The Deadline: A Novel About Project Management

by Tom DeMarco

Tom has been a prolific writer and consultant in the software engineering field since the 1960s, and many of today's generation of programmers and systems analysts grew up on his Structured Analysis and System Specification and Controlling Software Projects: Management, Measurement, and Estimation.

For much of the past dozen years, though, Tom has focused on management issues, personnel issues, and sociological aspects of software development. In The Deadline, he brings much of this wisdom — both technical issues, as well as "peopleware" issues and management issues — together in a parable about a massive development project that takes place in a mythical country somewhere in eastern Europe (no, don't worry, this isn't a political commentary about Bosnia or Kosovo or any of the other trouble zones we've been hearing about).

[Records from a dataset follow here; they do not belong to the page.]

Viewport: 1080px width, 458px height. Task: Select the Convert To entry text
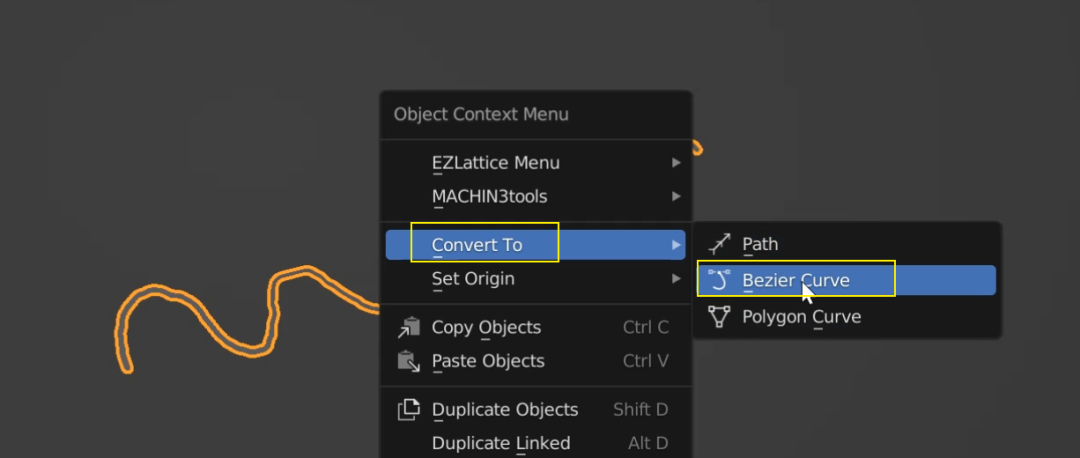(477, 244)
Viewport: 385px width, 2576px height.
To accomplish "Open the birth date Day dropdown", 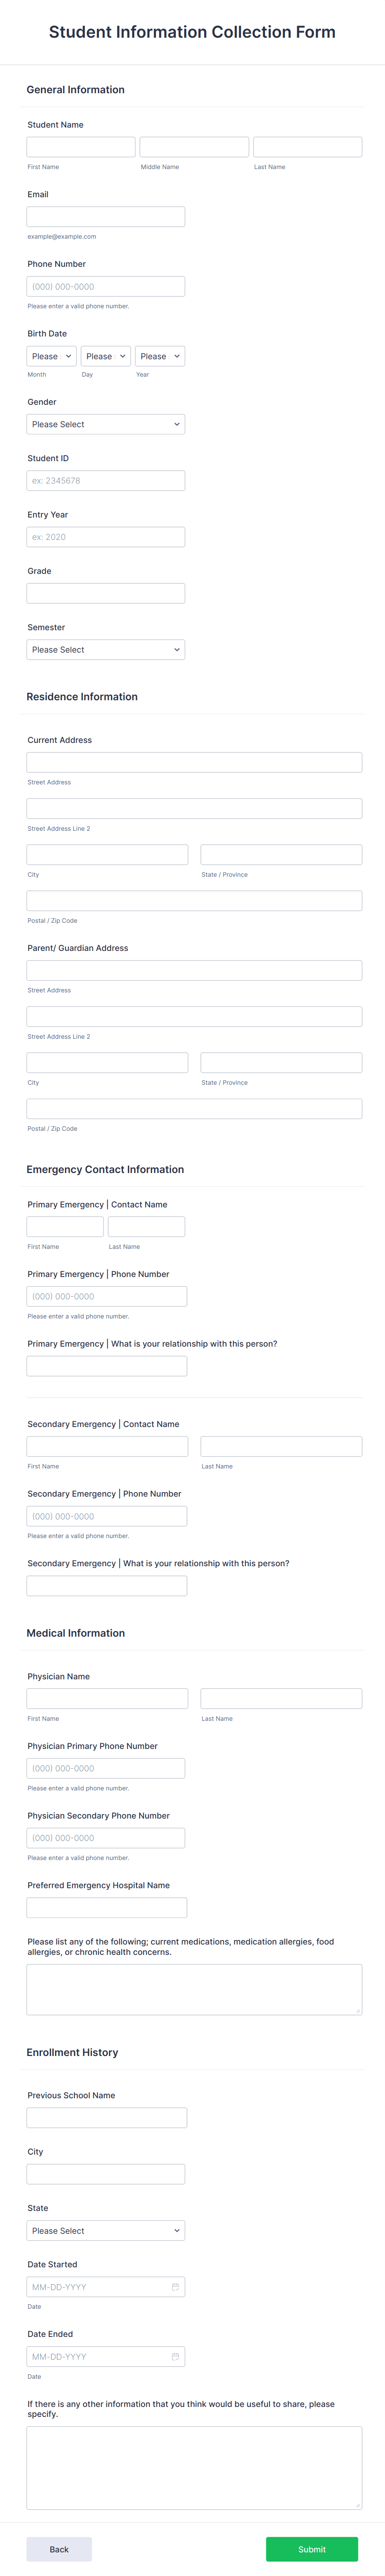I will click(x=105, y=356).
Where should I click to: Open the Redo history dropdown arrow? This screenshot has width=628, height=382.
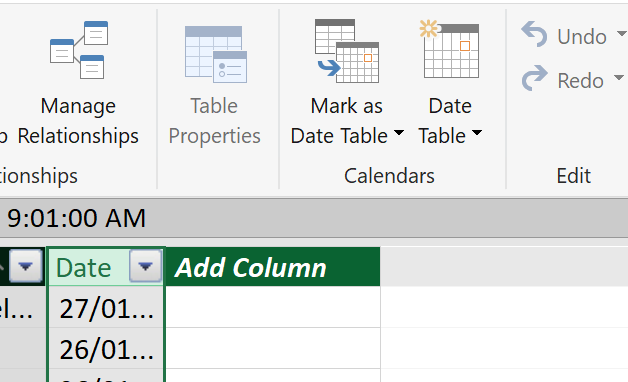619,77
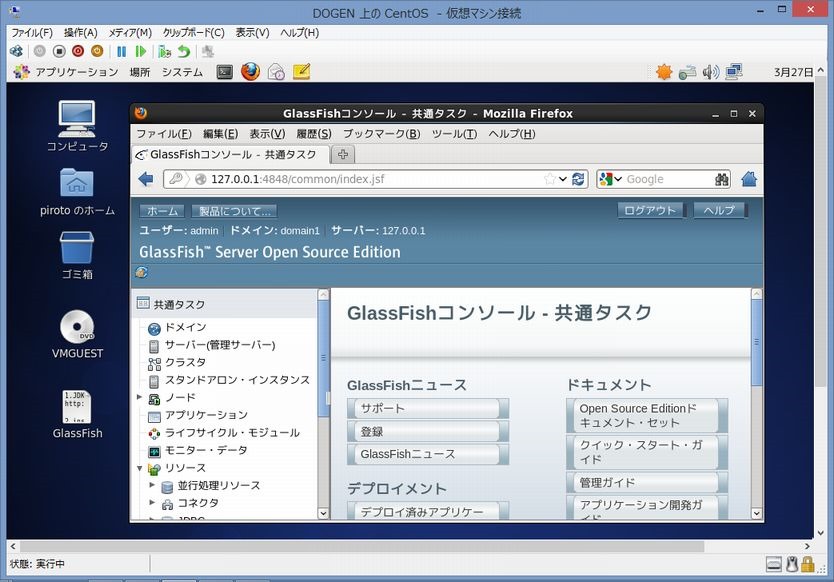The height and width of the screenshot is (582, 834).
Task: Click the デプロイ済みアプリケー button
Action: point(427,512)

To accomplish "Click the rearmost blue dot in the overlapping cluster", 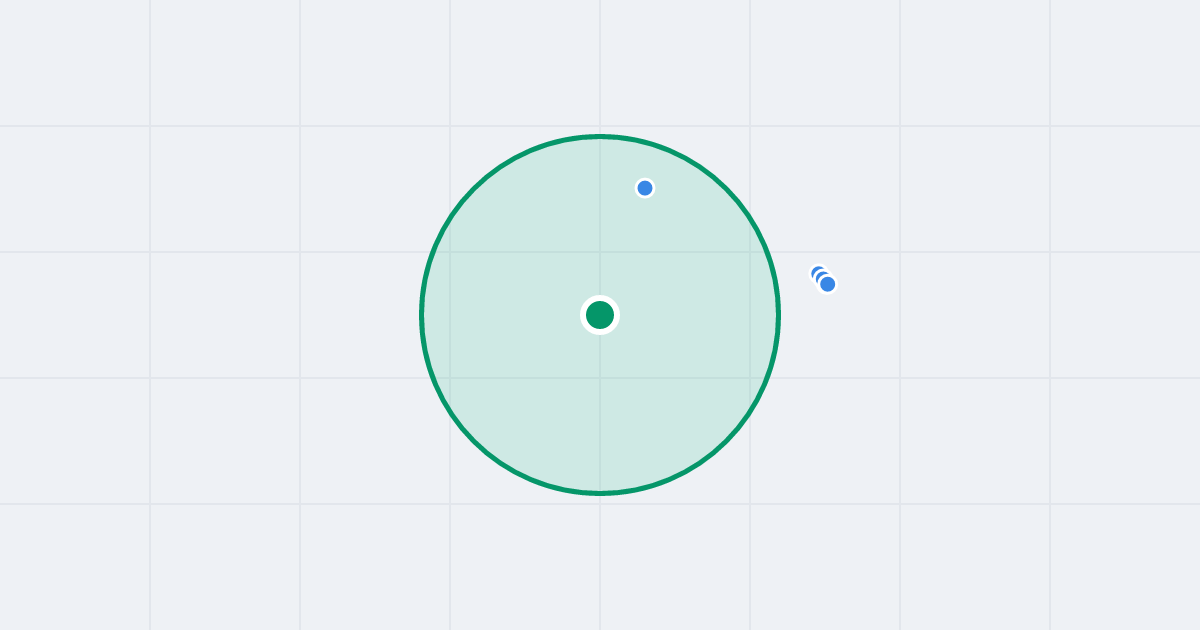I will point(816,271).
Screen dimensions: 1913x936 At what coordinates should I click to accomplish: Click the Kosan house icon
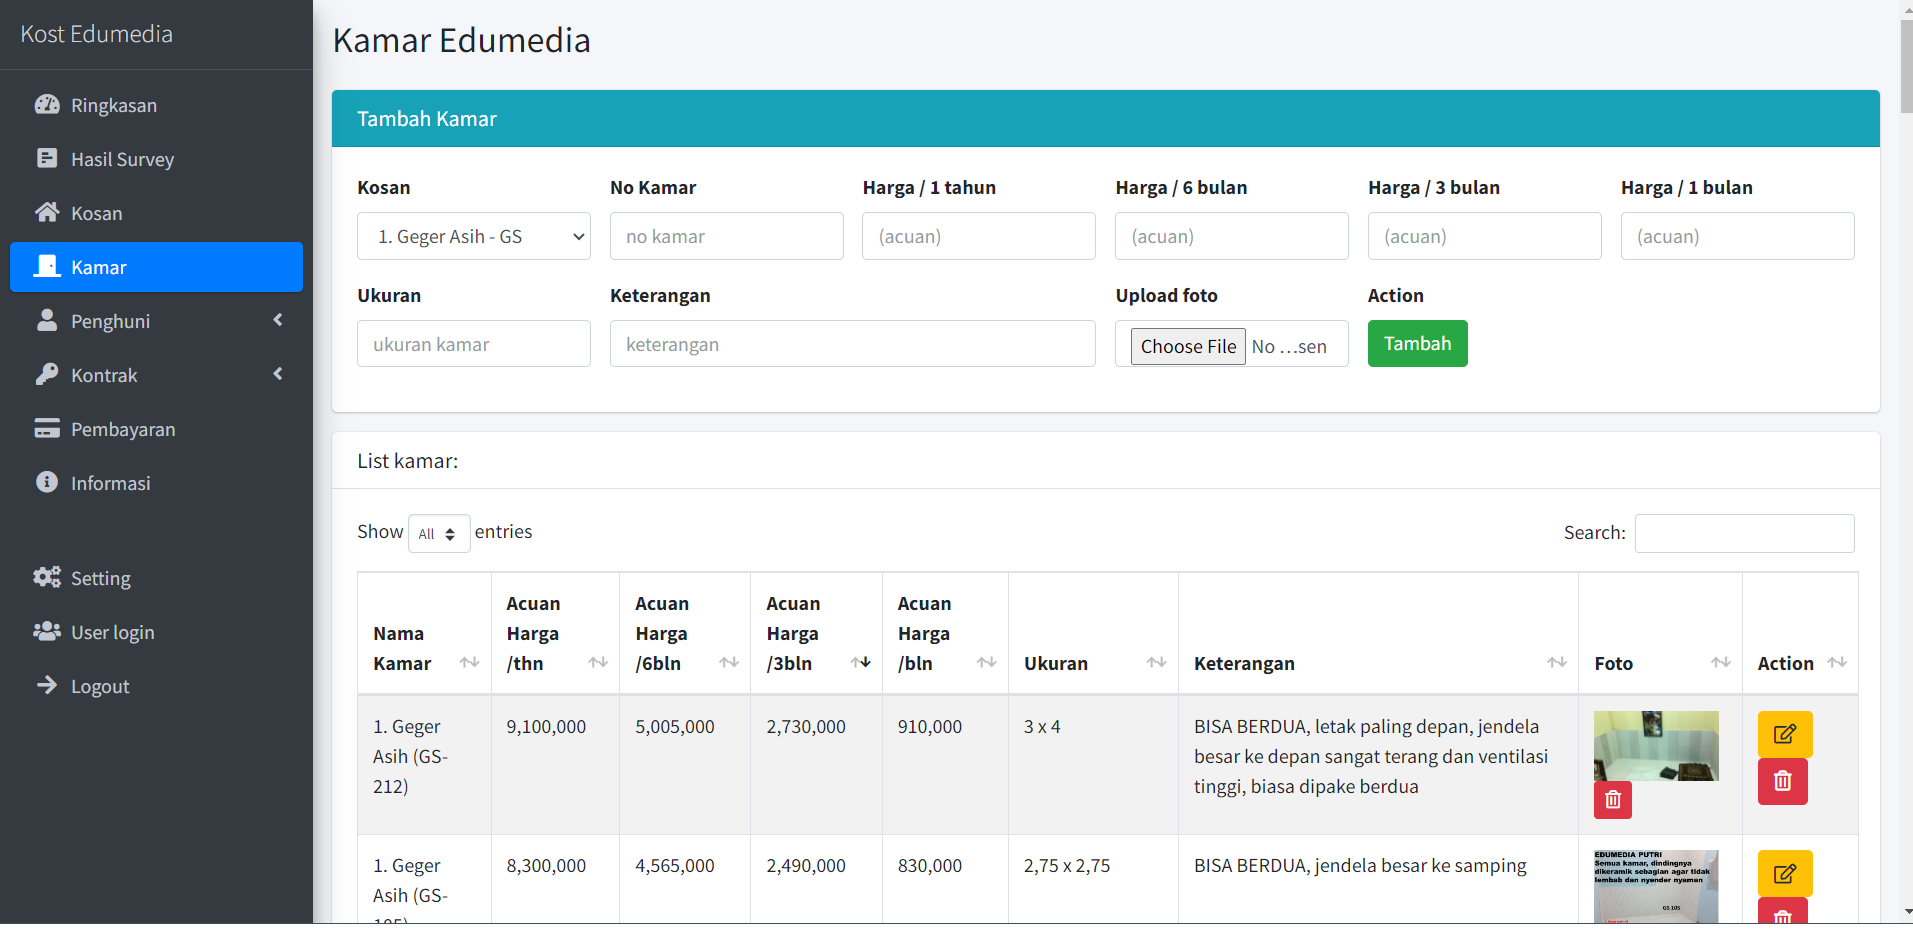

All of Tom's books are written in simple but lucid English, with a dash of humor, but I know that busy software professionals are still likely to hesitate before picking up a technical book — perhaps it reminds them too much of college, and the need to memorize dry, irrelevant facts.  But putting the same material into a novel form should eliminate any hesitation about being bored by dull material. Even if the book didn't have any technical content, it would still be a great novel. There are lots of interesting characters, some of whom may remind you of folks in the real world ... a character known as the "Great Yourdini" is introduced at the end of the story, for example, and I'm still trying to figure out who Tom based the character on. Anyway, I guarantee that it's a book that you'll enjoy from beginning to end — and also one from which you'll learn a great deal!